El compromiso de los gobiernos con los Derechos Humanos se demuestra en la mantención y perfeccionamiento del Estado de Derecho (y de Derechos) y nunca sus restricciones pueden ser justificadas por un sospechoso cuidado de la institucionalidad. Digo sospechoso pues no se debe olvidar que si se sigue la línea argumental de cuidar la institucionalidad el 30 de mayo quedaría en duda como gesta y no debiera ser recordado ni como gesto.
A propósito de ese principio, decíamos en la primera parte de este artículo que es imposible establecer gradualidades respecto a los Derechos Humanos y a las víctimas de violaciones de esos derechos. No existe en la doctrina ni en la práctica de la defensa de los derechos antecedente alguno que pueda sustentar eso de que “primero éstos para después seguir con aquéllos”.
La idea motivadora de la acción de defensa casi siempre necesita algo más que sólidas convicciones, especialmente cuando las violaciones las cometen dictaduras cuya crueldad nunca está en duda, y sirve para ir descifrando este embrollo.
Cuando se trata regímenes con apariencias democráticas cuyo sistema político acarrea un déficit de verdad, de justicia y de reparación –eso que se provoca cuando no se tiran piedras para atrás- el asunto es distinto y bien podríamos calificarlo como que estamos ante un superávit de impunidad. Allí funciona la ideología que sostiene las impunidades más aberrantes, los perdones sin justicia, el olvido sin castigos.

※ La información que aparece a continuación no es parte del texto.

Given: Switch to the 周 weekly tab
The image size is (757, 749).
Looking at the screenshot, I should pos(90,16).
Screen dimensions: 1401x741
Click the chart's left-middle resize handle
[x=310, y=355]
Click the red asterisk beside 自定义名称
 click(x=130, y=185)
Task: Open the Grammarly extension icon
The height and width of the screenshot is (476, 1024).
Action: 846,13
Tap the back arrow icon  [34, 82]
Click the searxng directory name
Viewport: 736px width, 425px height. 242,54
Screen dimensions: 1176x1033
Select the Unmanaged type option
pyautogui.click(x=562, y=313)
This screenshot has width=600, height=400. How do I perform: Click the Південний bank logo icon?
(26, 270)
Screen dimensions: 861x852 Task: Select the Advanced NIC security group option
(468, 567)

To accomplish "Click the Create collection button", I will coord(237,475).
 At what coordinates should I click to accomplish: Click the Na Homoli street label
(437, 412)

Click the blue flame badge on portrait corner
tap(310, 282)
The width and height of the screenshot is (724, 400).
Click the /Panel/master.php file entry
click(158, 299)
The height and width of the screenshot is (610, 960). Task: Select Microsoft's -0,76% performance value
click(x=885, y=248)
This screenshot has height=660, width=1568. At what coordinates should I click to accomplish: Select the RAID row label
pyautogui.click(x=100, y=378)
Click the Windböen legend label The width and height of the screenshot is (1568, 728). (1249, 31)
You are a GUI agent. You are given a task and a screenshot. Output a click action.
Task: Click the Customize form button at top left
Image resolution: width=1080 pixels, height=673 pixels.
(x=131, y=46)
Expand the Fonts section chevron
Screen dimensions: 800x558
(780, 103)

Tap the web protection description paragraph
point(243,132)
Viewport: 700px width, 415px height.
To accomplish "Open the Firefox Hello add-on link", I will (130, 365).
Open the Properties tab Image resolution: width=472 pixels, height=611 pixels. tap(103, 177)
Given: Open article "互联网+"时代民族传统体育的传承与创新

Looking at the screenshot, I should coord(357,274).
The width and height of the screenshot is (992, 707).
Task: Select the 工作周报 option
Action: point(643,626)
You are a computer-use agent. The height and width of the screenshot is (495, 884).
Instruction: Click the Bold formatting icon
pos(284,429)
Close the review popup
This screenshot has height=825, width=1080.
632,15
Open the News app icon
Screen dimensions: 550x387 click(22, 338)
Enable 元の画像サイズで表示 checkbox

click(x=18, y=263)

Quienes no se hagan cargo de todo esto muy difícilmente entenderán por qué los defensores de los derechos humanos tienen barreras que no pueden saltarse. Tampoco entenderán que si bien su acción tiene consecuencias políticas, no puede ni debe ser política y que mucho menos puede formar parte de esa politiquería vacía de principios que se hace fuera de los horarios de trabajo y se deja transcender a la opinión pública sólo después de analizar los resultados de negociaciones que un día serán la vergüenza de quienes ya no podrán seguir negándolas.
Para poner a prueba los sustentos ‘ideológicos’ de los defensores devenidos en pragmáticos negociadores de víctimas, que como todas las víctimas, están paralizadas por el temor, sirve apelar al artículo 1 de la Declaración Universal de los Derechos Humanos (“Todos los seres humanos nacen libres e iguales en dignidad y derechos y, dotados como están de razón y conciencia, deben comportarse fraternalmente los unos con los otros”) o al 1:27 del Génesis (“Y creó Dios al hombre a su imagen. A imagen de Dios lo creó. Macho y hembra los creó.”)
Cada quien puede elegir en cuál de las dos afirmaciones suscribir su compromiso con los Derechos Humanos. Pero lo que queda claro es que en ninguna de ellas podrá encontrar soporte para la gradualidad o para la jerarquización de las víctimas. A mi que me encanta la segunda, me cuesta imaginar al Buen Samaritano negociando con el sacerdote o el levita. Más difícil aún me resulta preferir visitar el palacio de Herodes antes que llevar al herido a la posada.
Con el Génesis en la mente y en el corazón, no puedo evitar recordar que en el método del autor de la parábola, “Tu fe te ha salvado”, la víctima es el protagonista y nadie más. (¿Estaría pensando en eso el Papa Francisco cuando nos dijo que “La Iglesia no es una ONG”?).
Como sospecho que la segunda, el Génesis 1:27, inspiró aunque sea un ‘chin’ a la primera, la Declaración Universal, no está demás recordar las formas de pedagogía, el método del “descúbrelo solito” mientras acompaña, si acompaña, a los viajeros camino de Emaús.
Ariel Ruiz Mondragón en La Insignia de México escribió para todos nosotros que “La defensa y promoción de los derechos humanos es harto difícil y que hay que estar de acuerdo con Fernando Savater cuando aclara que los "derechos individuales no pueden estar supeditados ni a los más decentes proyectos políticos" Suponiendo que respondan a alguno de éstos y que hayan asumido la defensa de dichas garantías no por amor a la justicia, ni siquiera por temor a la injusticia: fue (es) una coartada más de su vasto arsenal de oportunismo político.”
Lo que queda claro es que cada vez que al Estado de Derecho se le descubren funcionales ventanas lo que ha ocurrido y sigue ocurriendo en realidad es que se cruza la puerta de lo que es del César y se abandona a las víctimas que son de Dios.